Sieben Tage, sieben Nächte: Gabriele Oertel wünscht sich, dass die Politiker auch mal gute Vorsätze haben

  • Gabriele Oertel
  • Lesedauer: 3 Min.

Na, liebe Leserinnen und Leser, haben Sie das neue Jahr wieder mit guten Vorsätzen begonnen? Oder haben Sie die schon am zweiten Morgen wieder vergessen bzw. ad acta gelegt? Doch schon wieder nach der Zigarette gegriffen oder in die Keksdose gelangt? Es gibt Schlimmeres!
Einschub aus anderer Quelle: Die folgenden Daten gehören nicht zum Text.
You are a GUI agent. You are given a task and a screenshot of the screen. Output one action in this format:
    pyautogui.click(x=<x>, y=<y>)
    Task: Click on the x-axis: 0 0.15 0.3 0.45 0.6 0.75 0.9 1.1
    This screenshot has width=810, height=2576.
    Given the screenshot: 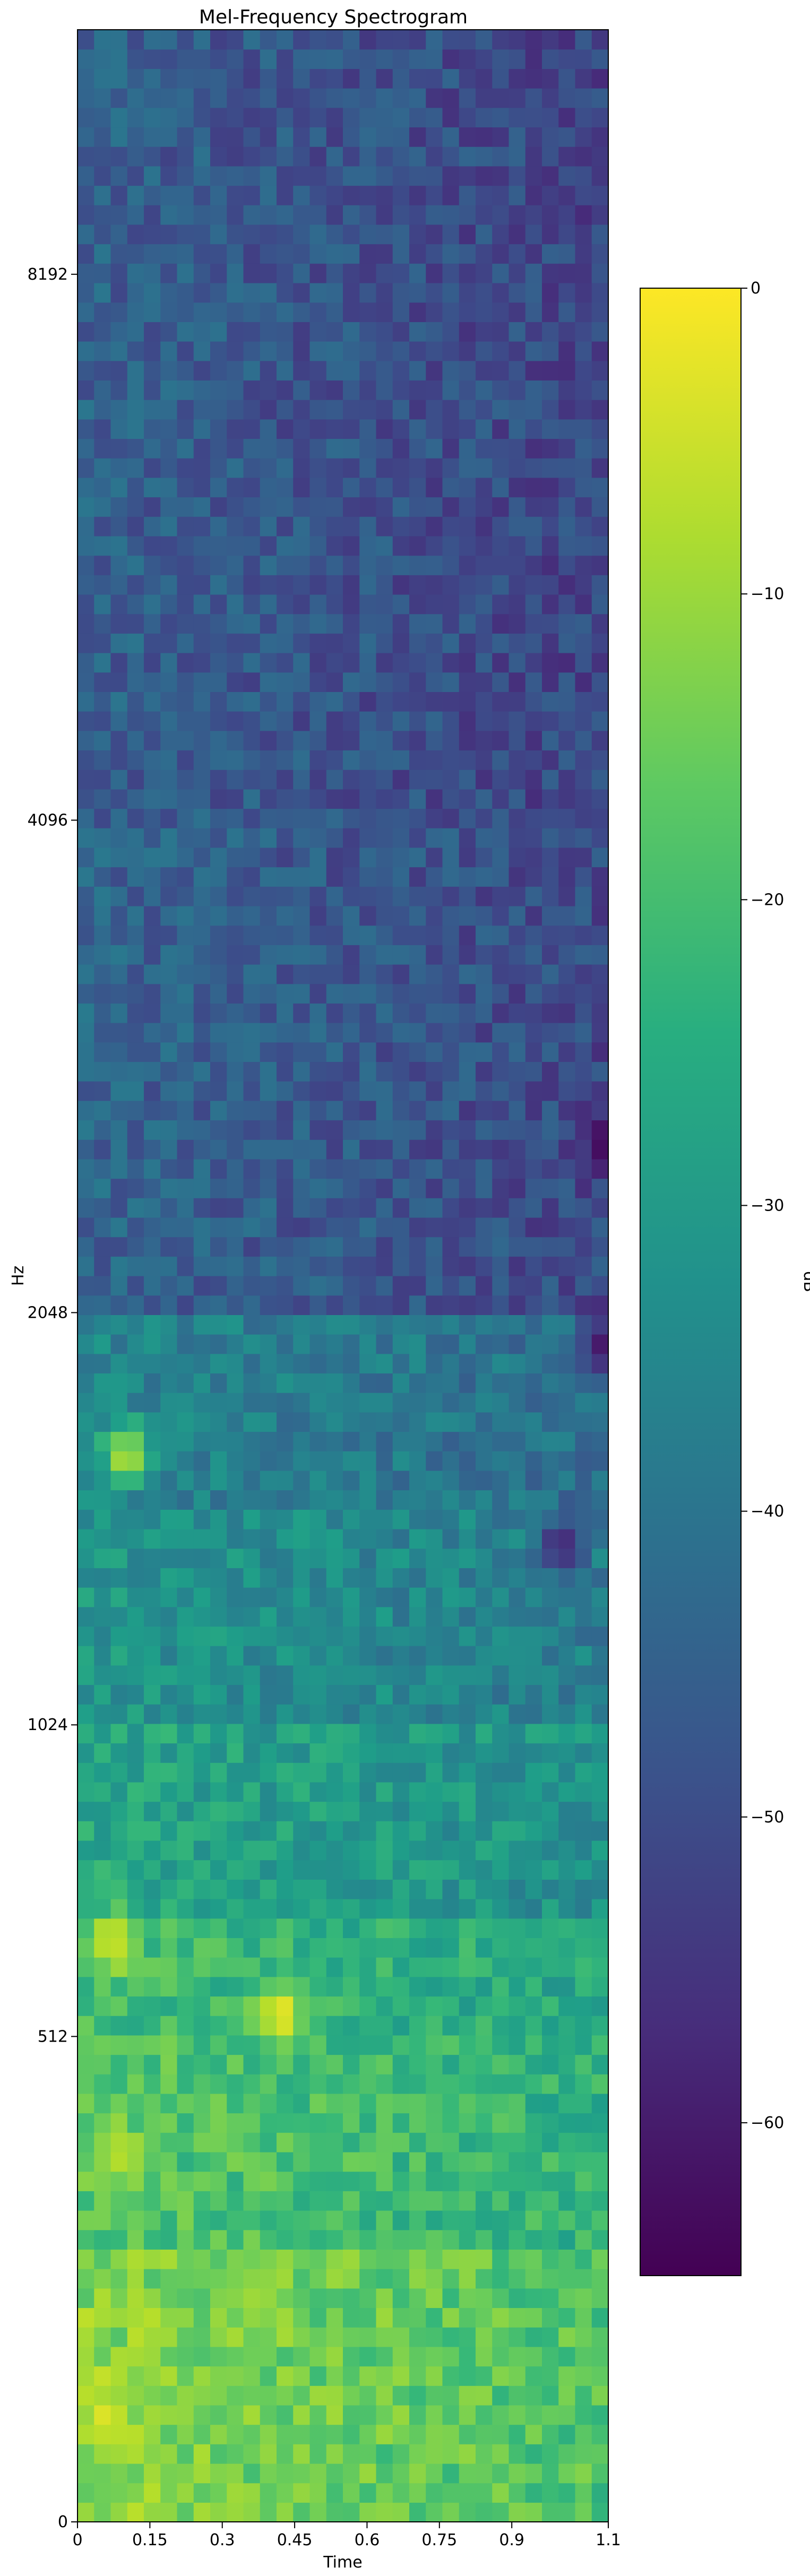 What is the action you would take?
    pyautogui.click(x=346, y=2536)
Schon Goethe wusste: »Gut ist der Vorsatz, aber die Erfüllung schwer.« Immerhin haben Sie zumindest für einen sentimentalen Augenblick eine Veränderung ins Auge gefasst - und damit bewiesen, dass Sie sehr wohl um Ihre Defizite wissen.

Derlei ist in der Politik nicht unbedingt die Norm. Oder haben Sie schon einmal einen Vertreter von welcher Partei auch immer sagen hören: Ich will im Wahlkampf nicht mehr versprechen, was ich nicht halten kann? Oder: Ich will nicht mehr so tun, als ob ich alles weiß, ich will nicht mehr nur meine Eitelkeiten pflegen, ich will fair sein gegenüber der politischen Konkurrenz? Solcherart Einsicht in eigene Unzulänglichkeit und ehrliches Bekenntnis gehört nicht in das Berufsprofil der meisten sogenannten Volksvertreter. Dabei wusste schon George Bernard Show: »Der Weg zur Hölle ist mit guten Vorsätzen gepflastert.« Vielleicht ist die politische Vorsatz-Abstinenz ja der Angst genau davor geschuldet.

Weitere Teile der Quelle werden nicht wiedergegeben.